Former associate membership systems

1993–1998
Originally, when the professional league was formed in 1993 with ten clubs, the league's intention was to keep the number of clubs to 10 for at least two to three years, and then gradually increase the roster to 16 by adding a club or two in year-to-year basis. However, the league had underestimated the demands; there were far more clubs seeking top-flight football then the league have anticipated. Thus, the league adopted associate membership system for the clubs in then the second-tier Japan Football League. Just like the current system, associate clubs finishing in the top two were allowed to be promoted to the league, given that they have passed the final inspection by the league. Associate members also had the right to participate in Yamazaki Nabisco Cup games and reserve league games.

This system was abolished in 1998 with the establishment of J.League Division 2 and the dissolution of the old JFL. Three remaining associate members were admitted to the J2 and Honda FC decided to maintain amateur status and joined the newly created JFL.

2006–2013
After its establishment in 1999, J.League Division 2 became the frontier of J.League expansion, feeding from the simultaneously established Japan Football League. In their first seven years of co-existence, every club that applied for promotion was individually examined by the league. Five teams were promoted this way, but as the number of applicants increased over time, in October 2005 the JFA initiated the establishment of the new association membership system in order to provide an incentive for amateur clubs to obtain a sound economical and business basis necessary to J.League membership.

The criteria for such membership were developed by joint JFA–J.League committee in early 2006. They covered various aspects of the club development, with the particular stress on organizational stability, adequate infrastructure, and support from the local government, sponsors, and community. Unlike the previous system, this membership has been targeted not only to JFL clubs, but to all amateurs club in the football pyramid, including regional and prefectural leagues.

Below is a list of criteria for associate membership in their last edition of September 1, 2012.

Club organization
 Must be organized as a public corporation or NPO solely devoted to football.
Company and university clubs do not qualify
At least half of the shares of stock must be Japanese ownership
 Must hire at least three administrative employees, one of which must be in a managerial position.
 Must have a proper payroll system in accordance with Japanese law.
 Must complete an annual tax audit.
 Must be financially feasible.
(Note: The league recommends ¥1.5 million of capital by promotion to J2 and 5 million by the end of the third year in J2.)
 Must secure sponsorship of at least ¥1 million.

Home town
 Must be approved by respective prefectural football association.
 Must be approved by the home town's government in writing.

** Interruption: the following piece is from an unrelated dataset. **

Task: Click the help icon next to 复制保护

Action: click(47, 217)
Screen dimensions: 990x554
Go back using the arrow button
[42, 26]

Home stadium/training facility
 It must have a capacity of at least 10,000 and a natural grass pitch (in lieu of this, the club must have plans to build a stadium with these minimum requirements).
 It must be located in the proposed hometown.
 It must have a press box and a conference room for pre- and post-match news conferences.
 The club must secure training facilities within the proposed hometown.

Others
 The club must currently play in JFL, a regional league, or a prefectural league.
 The club must aim for admission to J.League.
 The club must have plans for a youth system.

The new associate membership system lasted for eight years and came to its logical finish after the number of J2 clubs reached 22 (the original target) in 2012 season. The next year saw the establishment of J3 League which incorporated most of the remaining associate members.

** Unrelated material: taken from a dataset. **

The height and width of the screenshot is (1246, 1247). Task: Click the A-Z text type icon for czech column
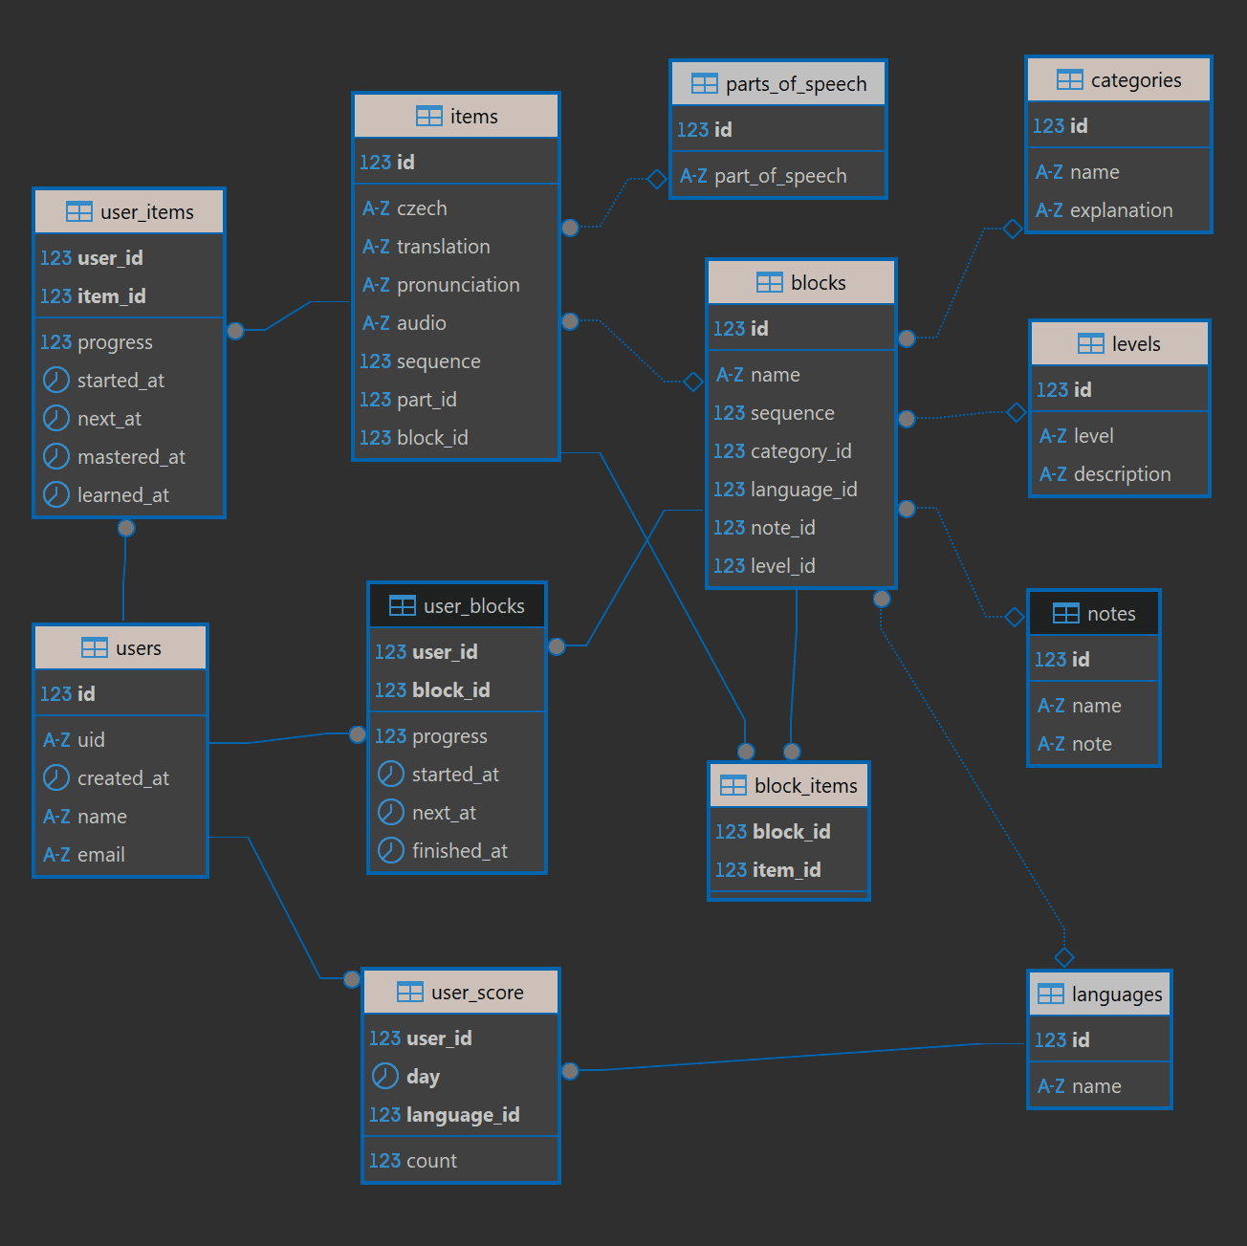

Since 2006, 29 clubs have applied for the J.League associate member status and 25 have received it, though for many clubs more than one application was necessary. Of those 25 that received the status, 11 were promoted to J2; 9 more were admitted to J3 League in 2013; and 5 remaining members (along with three pending applications) transitioned to the new 100 Year Plan status in 2014. The table below summarizes the history of associate membership applications and J.League promotions/admissions. Promotions listed were to J2, unless indicated otherwise.
Grey – membership declined
Light green – remaining members, transformed into a 100 Year Plan status in 2014

† Listed is the league the club participated at the time of application, not necessary the league that the club currently belongs to.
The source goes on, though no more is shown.